New York’s Gotham Rockets are first and foremost a party band. Representing so much you loved about the mid-late 70s and recycling it for a twenty-first century audience, their debut EP features four feel good tunes, heavy on the saxophone and even heavier on high octane good vibes. The production values are a little ragged, but its songs provide a good old rock ‘n’ roll injection that’ll appeal to fans of the band’s label mates The Dirty Truckers and Nat Freedberg along with a few other retro sounds from yesteryear.

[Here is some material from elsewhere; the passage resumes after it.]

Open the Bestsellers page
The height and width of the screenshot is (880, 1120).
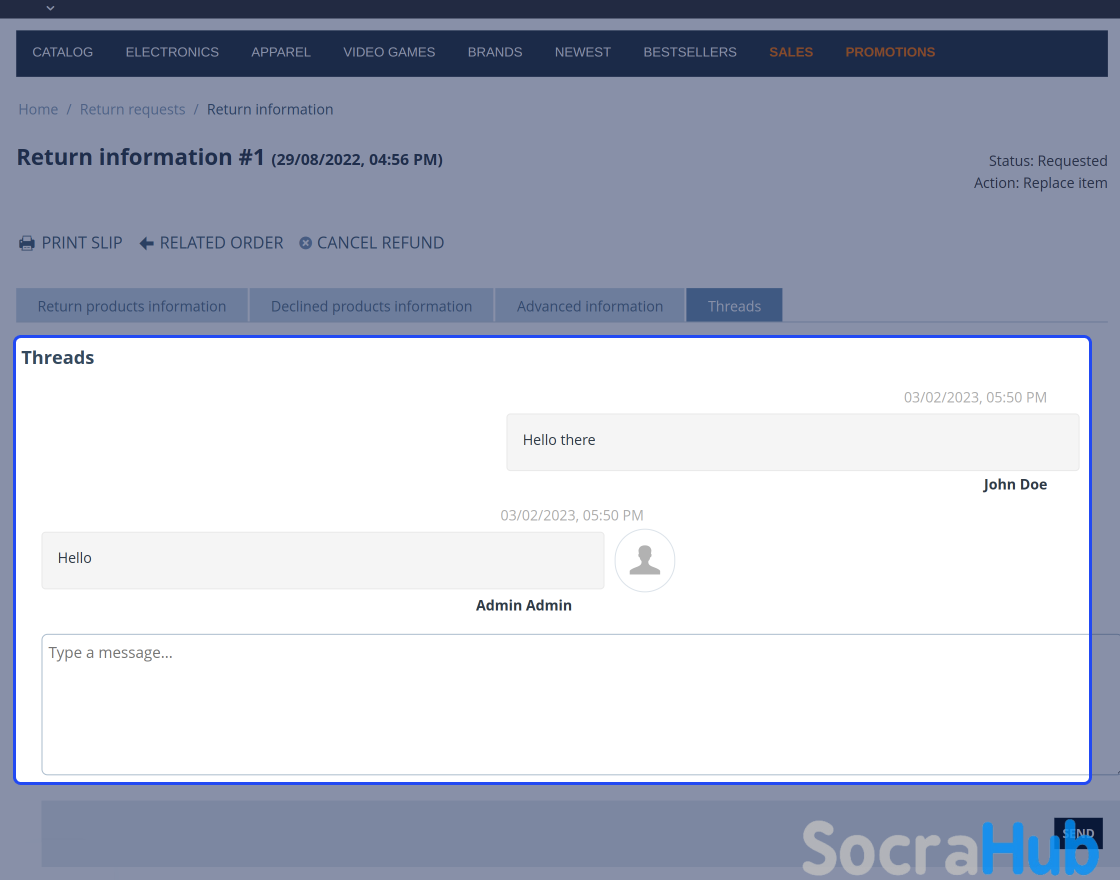click(690, 52)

The lead track ‘Bad With Girls’ starts the EP with a real intent. That said, for the first ten seconds or so their potential – and the impact the whole release will eventually have – isn’t that clear. The recording opens with a cheesy spoken word element and the subsequent guitars sound half buried or as if they’ve been sourced from an old demo cassette. Soon enough, though, once the whole band breaks through on the arrangement, it’s clear that this is a fantastic track. The guitars launch an assault somewhere between timeless bar-room rock and late 70s power pop, the rhythm section are really punchy and the presence of a Clarence Clemons influenced sax throughout (courtesy of the very talented Steve Greenfield) helps to stoke up feelings of good times. Add to this a vocal with a southern drawl – never a million miles away from Molly Hatchet’s Jimmy Farrar – and it’s a potent mix. …And that’s before the 70s styled female backing vocals kick in. This is a real melting pot of retro sounds. With almost everything coming across in an extremely confident way, that should be enough to win this band a few new fans straight out.

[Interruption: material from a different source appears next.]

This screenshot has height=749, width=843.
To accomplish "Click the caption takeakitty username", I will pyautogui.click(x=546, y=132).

The release’s other three numbers carry a similar energy. Following a few muted chords that would suit the young Rick Springfield, ‘What’s Done Is Done’ makes no attempt to hide the love for Springsteen. It pretty quickly asserts itself as a tune very much inspired by The Boss’s early numbers ‘Rosalita (Come Out Tonight)’ – something very much reinforced by some great sax – and ‘Seaside Bar Song’. What’s evidently clear is that The Gotham Rockets are loving every moment. A later bridge involving handclaps and the return of the muted chords adds a little more power pop, but it’s still a good old rock ‘n’ roll tune at heart…and easily the EP’s highlight.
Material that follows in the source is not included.